In vivo microdialysis to determine the relative pharmacokinetics of drugs.

Department of Hospital Pharmacy, Nagasaki University School of Medicine, Japan.
Biological & Pharmaceutical Bulletin (Impact Factor: 1.78). 08/1996; 19(7):988-94. DOI: 10.1248/bpb.19.988
Source: PubMed

ABSTRACT The purpose of this study was to evaluate a simultaneous microdialysis method in blood and brain striatum to determine the relative pharmacokinetics and metabolism of L-3,4-dihydroxypenylalanine (L-dopa). L-Dopa (250 mumol/kg) was administered to rats with or without the aromatic amino acid decarboxylase (AADC) inhibitor carbidopa (25 mumol/kg) or benserazide (25 or 62.5 mumol/kg). L-Dopa, its metabolites, and AADC inhibitors in dialysates were analyzed by high performance liquid chromatography with an electrochemical detector. A moment analysis was also made to obtain pharmacokinetic parameters. After administration of L-dopa alone, it and its related metabolites were detected in both dialysates of blood and brain striatum. Coadministration of carbidopa (25 mumol/kg) or benserazide (62.5 mumol/kg) significantly enhanced the striatal amount of L-dopa by 8.0 and 6.1 times, respectively.
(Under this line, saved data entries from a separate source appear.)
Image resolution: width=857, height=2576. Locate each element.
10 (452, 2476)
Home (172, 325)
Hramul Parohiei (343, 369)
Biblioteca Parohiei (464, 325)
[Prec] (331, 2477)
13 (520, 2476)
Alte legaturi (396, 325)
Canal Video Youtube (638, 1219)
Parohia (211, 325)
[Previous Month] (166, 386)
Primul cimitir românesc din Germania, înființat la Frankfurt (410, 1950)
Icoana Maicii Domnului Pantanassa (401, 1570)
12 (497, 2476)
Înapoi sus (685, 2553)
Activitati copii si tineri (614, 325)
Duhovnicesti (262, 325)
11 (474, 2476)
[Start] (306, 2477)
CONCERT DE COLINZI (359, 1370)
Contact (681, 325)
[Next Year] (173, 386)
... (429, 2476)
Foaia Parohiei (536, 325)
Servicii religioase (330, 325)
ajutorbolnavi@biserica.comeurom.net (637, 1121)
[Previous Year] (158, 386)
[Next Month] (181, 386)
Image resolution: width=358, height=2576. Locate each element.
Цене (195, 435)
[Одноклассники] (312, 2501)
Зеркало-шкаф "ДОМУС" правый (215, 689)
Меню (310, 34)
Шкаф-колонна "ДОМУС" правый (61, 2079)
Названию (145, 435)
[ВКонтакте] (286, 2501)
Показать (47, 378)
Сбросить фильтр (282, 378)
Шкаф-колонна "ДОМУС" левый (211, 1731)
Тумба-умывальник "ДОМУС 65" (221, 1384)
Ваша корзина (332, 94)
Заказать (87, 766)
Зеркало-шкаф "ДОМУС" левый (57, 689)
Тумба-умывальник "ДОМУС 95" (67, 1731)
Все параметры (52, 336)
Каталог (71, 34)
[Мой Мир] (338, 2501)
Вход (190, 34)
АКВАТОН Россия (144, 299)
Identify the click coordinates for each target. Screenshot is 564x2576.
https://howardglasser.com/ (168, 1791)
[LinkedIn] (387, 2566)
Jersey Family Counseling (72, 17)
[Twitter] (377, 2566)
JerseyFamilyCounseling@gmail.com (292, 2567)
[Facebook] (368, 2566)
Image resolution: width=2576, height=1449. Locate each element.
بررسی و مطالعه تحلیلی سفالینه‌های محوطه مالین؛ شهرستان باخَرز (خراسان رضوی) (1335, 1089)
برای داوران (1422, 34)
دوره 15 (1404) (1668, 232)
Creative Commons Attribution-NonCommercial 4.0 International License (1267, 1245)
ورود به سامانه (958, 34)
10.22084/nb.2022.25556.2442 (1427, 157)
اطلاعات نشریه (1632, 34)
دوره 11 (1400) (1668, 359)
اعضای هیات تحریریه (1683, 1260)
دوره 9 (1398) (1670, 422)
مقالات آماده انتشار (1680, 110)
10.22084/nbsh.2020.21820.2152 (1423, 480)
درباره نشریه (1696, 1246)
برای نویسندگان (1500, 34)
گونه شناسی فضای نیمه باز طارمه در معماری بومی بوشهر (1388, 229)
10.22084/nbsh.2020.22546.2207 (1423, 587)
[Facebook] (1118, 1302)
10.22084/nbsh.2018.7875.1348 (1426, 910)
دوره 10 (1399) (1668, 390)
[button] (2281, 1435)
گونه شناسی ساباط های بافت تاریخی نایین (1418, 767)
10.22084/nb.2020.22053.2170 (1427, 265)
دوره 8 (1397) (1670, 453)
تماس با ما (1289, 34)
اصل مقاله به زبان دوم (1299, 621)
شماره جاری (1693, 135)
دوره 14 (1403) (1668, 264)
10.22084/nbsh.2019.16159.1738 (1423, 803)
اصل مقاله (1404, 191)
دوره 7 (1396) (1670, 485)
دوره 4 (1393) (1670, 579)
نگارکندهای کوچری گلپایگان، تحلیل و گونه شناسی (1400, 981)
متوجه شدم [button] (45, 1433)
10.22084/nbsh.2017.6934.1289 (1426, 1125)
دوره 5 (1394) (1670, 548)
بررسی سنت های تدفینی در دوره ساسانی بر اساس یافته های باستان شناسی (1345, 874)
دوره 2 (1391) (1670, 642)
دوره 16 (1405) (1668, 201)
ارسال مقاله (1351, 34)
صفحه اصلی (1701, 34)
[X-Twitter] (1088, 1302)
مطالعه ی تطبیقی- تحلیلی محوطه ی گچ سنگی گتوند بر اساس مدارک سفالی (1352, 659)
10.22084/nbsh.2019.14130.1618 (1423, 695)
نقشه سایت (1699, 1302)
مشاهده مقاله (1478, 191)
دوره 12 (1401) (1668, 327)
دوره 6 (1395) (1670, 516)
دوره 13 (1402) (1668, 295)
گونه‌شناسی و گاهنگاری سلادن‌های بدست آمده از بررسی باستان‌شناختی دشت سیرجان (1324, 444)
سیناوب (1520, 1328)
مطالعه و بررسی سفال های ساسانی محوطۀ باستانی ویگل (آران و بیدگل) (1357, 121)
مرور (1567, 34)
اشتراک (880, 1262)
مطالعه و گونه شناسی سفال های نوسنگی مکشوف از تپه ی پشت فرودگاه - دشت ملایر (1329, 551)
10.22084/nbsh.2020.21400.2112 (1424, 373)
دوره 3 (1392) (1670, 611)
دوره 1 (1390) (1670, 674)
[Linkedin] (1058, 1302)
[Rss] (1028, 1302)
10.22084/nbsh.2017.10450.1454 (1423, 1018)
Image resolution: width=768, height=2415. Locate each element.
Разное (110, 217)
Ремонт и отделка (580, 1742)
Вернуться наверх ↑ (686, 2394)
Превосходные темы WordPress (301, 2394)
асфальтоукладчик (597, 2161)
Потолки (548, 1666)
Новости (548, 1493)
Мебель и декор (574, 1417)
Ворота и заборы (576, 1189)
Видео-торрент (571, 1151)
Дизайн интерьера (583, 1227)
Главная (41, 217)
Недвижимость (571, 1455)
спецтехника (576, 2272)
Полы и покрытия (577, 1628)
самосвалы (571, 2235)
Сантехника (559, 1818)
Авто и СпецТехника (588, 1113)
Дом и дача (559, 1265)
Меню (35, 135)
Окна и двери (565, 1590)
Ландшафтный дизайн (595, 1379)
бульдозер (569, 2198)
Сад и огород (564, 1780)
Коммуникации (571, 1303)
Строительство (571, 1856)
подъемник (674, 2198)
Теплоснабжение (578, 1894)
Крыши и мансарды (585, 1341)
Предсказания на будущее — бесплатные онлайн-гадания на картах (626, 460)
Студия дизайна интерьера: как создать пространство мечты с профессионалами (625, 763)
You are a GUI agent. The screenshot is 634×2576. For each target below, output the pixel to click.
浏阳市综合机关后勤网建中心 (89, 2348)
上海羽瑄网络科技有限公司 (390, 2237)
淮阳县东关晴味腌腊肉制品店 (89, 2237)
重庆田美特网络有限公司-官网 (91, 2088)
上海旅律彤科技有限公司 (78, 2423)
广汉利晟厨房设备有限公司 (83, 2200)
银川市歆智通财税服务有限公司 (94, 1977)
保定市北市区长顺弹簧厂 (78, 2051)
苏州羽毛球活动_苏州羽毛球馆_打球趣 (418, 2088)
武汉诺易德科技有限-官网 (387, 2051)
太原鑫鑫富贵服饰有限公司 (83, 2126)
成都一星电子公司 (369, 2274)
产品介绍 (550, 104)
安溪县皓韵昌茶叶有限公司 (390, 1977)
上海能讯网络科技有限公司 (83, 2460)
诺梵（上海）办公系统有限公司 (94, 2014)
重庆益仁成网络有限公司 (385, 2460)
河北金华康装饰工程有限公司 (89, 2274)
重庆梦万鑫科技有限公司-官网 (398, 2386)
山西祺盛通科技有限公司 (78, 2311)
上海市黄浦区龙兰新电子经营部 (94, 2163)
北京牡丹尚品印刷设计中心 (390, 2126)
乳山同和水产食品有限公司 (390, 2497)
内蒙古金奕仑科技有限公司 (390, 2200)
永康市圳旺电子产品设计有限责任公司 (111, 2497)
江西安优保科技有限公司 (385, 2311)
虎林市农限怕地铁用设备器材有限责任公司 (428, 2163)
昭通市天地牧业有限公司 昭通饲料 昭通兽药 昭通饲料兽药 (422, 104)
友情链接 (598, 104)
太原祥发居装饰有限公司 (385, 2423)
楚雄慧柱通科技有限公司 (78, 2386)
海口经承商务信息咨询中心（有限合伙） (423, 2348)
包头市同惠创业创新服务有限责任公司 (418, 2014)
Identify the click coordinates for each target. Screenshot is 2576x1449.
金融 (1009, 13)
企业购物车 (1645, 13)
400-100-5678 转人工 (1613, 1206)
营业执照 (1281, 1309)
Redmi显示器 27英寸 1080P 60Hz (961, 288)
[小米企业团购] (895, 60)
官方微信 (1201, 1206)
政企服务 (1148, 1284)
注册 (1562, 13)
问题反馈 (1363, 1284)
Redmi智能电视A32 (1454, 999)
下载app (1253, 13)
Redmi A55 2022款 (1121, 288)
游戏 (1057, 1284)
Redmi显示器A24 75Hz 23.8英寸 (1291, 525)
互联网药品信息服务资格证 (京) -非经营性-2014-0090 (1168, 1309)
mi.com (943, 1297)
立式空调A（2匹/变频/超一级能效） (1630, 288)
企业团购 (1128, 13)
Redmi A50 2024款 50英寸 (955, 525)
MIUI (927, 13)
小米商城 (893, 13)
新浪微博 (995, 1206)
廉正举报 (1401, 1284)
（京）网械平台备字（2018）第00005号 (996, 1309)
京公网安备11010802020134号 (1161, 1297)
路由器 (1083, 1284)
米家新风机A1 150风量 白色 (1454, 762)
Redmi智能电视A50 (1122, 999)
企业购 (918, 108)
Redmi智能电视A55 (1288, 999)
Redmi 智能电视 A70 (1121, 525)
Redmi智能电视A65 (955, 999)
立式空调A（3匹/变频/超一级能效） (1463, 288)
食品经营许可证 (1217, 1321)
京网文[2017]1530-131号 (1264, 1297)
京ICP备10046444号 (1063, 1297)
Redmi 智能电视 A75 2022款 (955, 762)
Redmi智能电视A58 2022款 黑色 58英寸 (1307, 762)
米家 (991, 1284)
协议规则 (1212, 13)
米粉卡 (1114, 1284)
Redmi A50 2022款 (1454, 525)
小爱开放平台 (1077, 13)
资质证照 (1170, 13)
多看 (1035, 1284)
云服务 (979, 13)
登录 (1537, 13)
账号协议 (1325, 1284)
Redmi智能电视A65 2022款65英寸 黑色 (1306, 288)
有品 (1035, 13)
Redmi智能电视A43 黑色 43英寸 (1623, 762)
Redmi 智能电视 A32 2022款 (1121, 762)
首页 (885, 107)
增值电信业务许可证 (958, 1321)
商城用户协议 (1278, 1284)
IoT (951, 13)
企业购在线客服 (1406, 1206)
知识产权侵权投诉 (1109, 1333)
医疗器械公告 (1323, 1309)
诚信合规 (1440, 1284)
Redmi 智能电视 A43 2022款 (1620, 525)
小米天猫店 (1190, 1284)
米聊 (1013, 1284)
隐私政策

Carbidopa and benserazide also increased striatal amounts of L-dopa metabolites, such as 3,4-dihydroxyphenylacetic acid, homovanillic acid, and 3-methoxy-4-hydroxyphenylethyleneglycol. Inhibition effect of benserazide on an extracerebral decarboxylation of L-dopa to dopamine (DA) was stronger than that of carbidopa. Carbidopa showed a higher striatal level of DA than benserazide. These results suggest a different effect of the two inhibitors on the DA formations in blood and brain striatum, and on the L-dopa transport through the blood-brain barrier (BBB). Thus, microdialysis is an easy and available method for simultaneously assessing the in vivo relative pharmacokinetics and metabolism of drugs in systemic circulation and a target organ.